What to do: Copy without pictures. Please restate each line of the listing exactly.

Provided data:
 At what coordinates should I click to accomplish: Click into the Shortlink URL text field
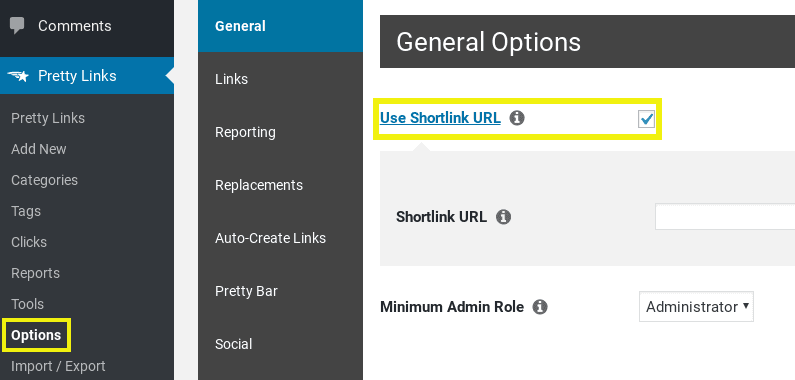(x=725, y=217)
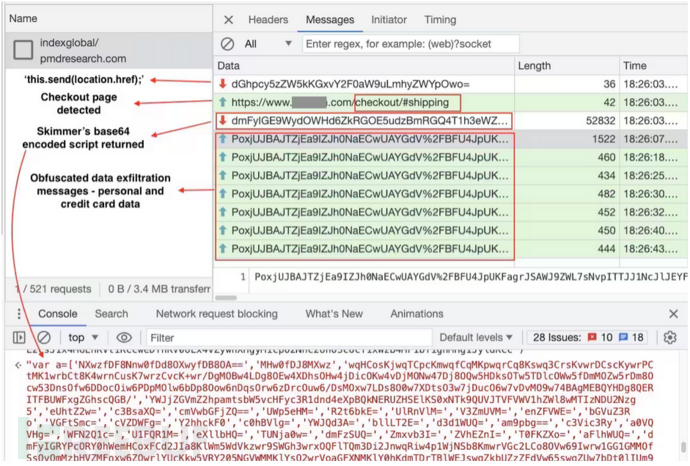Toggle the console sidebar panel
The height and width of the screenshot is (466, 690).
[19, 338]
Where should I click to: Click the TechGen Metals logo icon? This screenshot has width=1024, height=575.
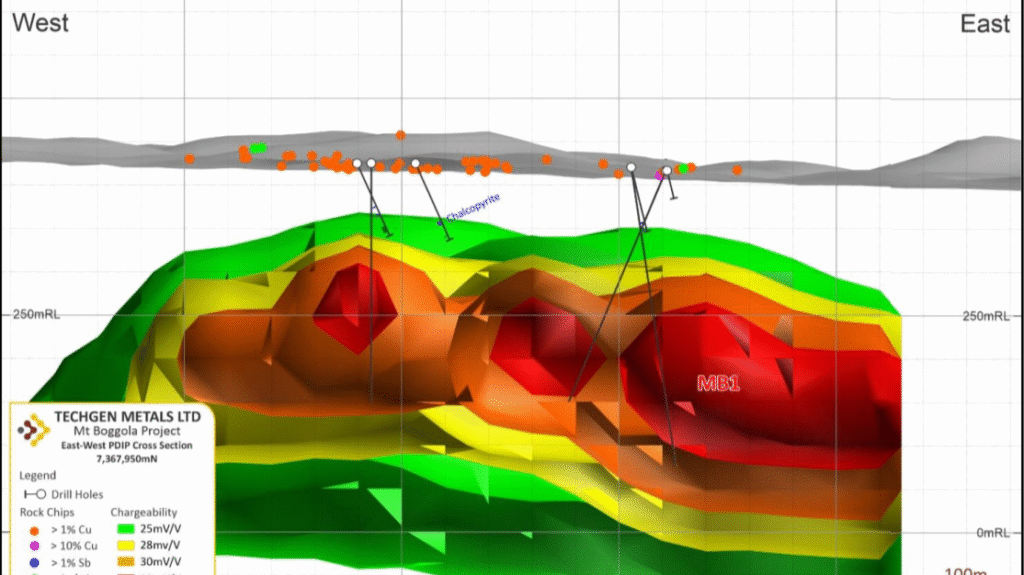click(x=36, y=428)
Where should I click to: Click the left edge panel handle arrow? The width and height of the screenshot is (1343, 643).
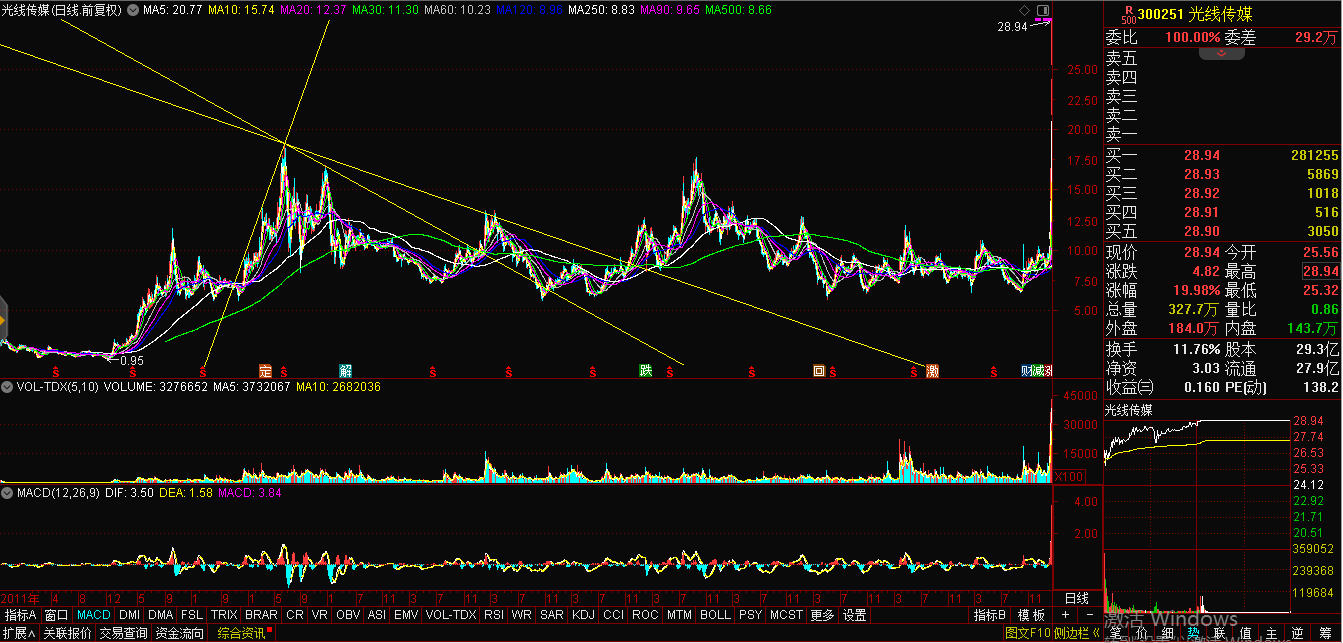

Answer box:
 At what coordinates should I click to accomplish: Click into the Shortlink URL text field
(x=725, y=217)
Toggle the console sidebar panel
The height and width of the screenshot is (466, 690).
[19, 338]
Where should I click to: Click the TechGen Metals logo icon? This screenshot has width=1024, height=575.
click(x=36, y=428)
Where should I click to: Click the left edge panel handle arrow? The width and height of the screenshot is (1343, 643).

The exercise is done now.